• Work request: In the data that follows, every line containing the word "computer" should be returned.
-=-=-
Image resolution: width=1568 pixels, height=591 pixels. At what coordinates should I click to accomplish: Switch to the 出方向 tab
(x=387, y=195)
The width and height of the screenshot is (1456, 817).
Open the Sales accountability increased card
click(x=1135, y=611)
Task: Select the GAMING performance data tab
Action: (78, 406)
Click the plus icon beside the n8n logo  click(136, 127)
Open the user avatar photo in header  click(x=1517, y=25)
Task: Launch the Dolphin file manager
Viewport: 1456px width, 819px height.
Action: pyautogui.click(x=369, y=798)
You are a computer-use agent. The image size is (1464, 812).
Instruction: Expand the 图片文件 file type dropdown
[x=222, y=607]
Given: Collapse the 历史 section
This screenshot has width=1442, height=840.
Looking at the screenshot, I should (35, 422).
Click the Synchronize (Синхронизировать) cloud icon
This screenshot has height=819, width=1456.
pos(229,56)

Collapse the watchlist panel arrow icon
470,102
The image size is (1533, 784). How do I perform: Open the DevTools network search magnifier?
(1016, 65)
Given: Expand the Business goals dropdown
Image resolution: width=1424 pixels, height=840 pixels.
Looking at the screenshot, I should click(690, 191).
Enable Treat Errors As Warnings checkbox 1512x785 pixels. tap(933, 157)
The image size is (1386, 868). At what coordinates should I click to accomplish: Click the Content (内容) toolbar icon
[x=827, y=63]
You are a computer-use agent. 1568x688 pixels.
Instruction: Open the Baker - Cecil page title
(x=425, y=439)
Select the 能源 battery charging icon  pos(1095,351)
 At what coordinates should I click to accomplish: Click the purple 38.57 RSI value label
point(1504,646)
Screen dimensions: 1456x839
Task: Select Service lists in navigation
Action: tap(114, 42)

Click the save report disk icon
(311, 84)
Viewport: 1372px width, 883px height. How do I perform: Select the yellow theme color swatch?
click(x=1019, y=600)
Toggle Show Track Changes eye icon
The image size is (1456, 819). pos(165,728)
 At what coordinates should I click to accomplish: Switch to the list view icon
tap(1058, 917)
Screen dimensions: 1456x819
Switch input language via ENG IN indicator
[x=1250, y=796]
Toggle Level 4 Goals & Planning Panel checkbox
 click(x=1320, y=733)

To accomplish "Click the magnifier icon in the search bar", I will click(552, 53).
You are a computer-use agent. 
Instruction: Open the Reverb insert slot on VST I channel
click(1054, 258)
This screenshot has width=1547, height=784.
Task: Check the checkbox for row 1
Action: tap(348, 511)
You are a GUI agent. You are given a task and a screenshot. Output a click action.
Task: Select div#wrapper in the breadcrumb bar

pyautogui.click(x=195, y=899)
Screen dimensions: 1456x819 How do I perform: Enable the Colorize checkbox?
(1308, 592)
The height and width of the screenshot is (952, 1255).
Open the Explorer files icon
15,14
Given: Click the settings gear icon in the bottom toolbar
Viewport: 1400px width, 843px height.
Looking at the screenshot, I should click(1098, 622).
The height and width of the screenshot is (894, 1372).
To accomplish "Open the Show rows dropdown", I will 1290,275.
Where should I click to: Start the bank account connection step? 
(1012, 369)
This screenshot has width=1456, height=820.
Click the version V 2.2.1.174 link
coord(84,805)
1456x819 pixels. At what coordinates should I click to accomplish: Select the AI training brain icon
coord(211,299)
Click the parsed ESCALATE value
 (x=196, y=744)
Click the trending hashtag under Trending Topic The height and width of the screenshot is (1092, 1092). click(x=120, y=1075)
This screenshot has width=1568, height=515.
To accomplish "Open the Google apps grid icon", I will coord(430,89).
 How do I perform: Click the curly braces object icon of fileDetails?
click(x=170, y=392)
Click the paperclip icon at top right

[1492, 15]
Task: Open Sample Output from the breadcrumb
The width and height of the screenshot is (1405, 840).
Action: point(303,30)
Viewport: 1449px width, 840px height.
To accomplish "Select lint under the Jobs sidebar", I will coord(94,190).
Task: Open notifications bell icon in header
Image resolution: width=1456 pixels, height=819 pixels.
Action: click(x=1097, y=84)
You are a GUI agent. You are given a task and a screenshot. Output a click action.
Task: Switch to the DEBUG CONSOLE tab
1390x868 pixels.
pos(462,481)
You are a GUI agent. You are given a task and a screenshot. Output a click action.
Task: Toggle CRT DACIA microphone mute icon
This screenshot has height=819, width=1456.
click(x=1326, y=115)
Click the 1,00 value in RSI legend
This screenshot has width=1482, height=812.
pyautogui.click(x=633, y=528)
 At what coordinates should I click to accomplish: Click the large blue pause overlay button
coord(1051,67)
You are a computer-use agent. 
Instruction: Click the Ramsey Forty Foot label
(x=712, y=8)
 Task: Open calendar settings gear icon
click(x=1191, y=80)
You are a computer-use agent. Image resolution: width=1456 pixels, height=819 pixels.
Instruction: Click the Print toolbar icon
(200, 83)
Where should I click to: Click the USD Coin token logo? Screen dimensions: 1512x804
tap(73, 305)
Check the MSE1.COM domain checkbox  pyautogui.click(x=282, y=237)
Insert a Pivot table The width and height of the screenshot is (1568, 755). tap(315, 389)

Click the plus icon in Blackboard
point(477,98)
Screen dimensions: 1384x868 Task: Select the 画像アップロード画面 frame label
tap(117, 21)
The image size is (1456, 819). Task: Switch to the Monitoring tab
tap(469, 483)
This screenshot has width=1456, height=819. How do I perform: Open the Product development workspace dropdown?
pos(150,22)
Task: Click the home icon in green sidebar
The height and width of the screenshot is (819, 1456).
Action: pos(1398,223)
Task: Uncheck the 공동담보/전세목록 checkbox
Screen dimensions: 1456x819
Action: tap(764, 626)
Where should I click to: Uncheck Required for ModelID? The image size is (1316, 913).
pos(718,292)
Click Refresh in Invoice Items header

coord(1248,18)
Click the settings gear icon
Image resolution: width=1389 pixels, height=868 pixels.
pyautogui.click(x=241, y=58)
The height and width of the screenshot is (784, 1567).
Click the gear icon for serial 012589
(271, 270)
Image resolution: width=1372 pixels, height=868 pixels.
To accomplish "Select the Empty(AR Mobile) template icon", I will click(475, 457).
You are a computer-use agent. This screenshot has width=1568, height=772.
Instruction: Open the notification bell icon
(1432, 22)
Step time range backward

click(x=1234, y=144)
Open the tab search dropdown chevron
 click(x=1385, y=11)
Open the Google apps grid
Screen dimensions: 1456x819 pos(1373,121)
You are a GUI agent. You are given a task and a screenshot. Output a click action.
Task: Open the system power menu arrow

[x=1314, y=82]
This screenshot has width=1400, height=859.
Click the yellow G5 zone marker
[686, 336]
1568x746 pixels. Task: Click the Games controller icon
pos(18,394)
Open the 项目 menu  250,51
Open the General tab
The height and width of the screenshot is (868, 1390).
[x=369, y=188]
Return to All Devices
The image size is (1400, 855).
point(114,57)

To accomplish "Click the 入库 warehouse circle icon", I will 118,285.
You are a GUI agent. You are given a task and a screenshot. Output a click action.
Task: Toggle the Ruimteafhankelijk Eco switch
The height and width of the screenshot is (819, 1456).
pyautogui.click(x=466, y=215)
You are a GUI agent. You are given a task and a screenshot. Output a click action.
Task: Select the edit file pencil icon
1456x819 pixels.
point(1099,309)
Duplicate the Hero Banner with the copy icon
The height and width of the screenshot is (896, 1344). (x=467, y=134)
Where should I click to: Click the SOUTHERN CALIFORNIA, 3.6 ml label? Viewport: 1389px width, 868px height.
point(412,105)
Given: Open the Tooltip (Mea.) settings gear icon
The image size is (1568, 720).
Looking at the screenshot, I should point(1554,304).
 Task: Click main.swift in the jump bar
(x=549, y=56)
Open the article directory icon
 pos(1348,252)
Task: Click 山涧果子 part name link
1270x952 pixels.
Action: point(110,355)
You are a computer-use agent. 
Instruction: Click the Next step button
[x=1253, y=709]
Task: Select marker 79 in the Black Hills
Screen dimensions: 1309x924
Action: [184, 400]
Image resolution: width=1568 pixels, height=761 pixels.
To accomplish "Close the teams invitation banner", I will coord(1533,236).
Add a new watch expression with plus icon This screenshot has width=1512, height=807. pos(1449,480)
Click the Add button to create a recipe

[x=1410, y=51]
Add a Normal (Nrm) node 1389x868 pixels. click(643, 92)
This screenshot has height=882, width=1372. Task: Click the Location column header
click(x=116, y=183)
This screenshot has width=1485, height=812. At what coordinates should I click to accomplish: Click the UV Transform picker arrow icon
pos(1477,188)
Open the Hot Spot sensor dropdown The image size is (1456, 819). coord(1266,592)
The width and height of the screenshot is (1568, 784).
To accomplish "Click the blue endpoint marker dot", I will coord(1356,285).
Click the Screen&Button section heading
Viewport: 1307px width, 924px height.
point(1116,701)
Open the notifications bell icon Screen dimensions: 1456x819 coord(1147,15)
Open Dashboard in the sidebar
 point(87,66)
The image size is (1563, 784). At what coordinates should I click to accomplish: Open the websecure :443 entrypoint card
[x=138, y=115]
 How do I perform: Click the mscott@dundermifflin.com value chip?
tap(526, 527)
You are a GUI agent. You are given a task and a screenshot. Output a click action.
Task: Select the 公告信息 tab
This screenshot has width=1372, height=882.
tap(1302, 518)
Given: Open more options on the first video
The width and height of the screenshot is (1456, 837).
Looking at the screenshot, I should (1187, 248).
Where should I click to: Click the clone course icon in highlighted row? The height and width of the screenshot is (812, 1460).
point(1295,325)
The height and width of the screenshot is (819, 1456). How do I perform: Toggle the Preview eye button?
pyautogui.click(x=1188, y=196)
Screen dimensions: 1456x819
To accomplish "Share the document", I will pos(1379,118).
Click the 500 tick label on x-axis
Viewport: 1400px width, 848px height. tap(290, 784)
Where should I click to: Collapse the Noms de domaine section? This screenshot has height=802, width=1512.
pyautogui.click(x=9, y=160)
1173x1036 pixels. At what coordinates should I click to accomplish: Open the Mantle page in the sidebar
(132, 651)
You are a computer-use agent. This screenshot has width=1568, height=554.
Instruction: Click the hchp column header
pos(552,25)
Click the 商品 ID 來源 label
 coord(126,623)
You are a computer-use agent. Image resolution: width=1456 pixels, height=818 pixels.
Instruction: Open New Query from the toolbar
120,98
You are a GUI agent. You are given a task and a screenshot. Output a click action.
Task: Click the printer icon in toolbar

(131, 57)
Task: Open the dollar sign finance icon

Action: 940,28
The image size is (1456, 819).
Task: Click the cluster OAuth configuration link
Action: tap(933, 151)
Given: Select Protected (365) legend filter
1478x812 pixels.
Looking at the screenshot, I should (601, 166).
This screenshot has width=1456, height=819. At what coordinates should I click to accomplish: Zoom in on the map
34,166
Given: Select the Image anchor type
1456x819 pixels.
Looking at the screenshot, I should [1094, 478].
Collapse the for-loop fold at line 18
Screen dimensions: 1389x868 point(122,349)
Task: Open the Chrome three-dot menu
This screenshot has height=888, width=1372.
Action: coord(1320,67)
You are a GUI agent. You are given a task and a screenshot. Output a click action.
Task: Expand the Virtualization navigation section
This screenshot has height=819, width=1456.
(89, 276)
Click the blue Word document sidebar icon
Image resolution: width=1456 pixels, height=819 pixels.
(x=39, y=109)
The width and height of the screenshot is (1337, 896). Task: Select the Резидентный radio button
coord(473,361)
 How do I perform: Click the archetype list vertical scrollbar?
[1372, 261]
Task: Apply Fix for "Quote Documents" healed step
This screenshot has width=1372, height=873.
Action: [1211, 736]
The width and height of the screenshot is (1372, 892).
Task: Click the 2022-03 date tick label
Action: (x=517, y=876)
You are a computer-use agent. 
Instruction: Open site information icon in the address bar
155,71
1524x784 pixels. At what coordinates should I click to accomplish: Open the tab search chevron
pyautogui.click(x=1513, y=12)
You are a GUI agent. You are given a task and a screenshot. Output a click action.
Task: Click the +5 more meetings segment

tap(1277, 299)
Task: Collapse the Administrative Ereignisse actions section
-=-=-
• Reply to the task:
You are a computer-use agent. The image size is (1464, 812).
You are a computer-use agent. 1568x688 pixels.
You are a computer-use agent. 
You are a computer-use agent. 
You are a computer-use agent. Image resolution: width=1456 pixels, height=819 pixels.
You are a computer-use agent. This screenshot has width=1568, height=772.
You are a computer-use agent. 
You are a computer-use agent. This screenshot has width=1568, height=554.
You are a computer-use agent. Image resolution: width=1456 pixels, height=818 pixels.
You are a computer-use agent. 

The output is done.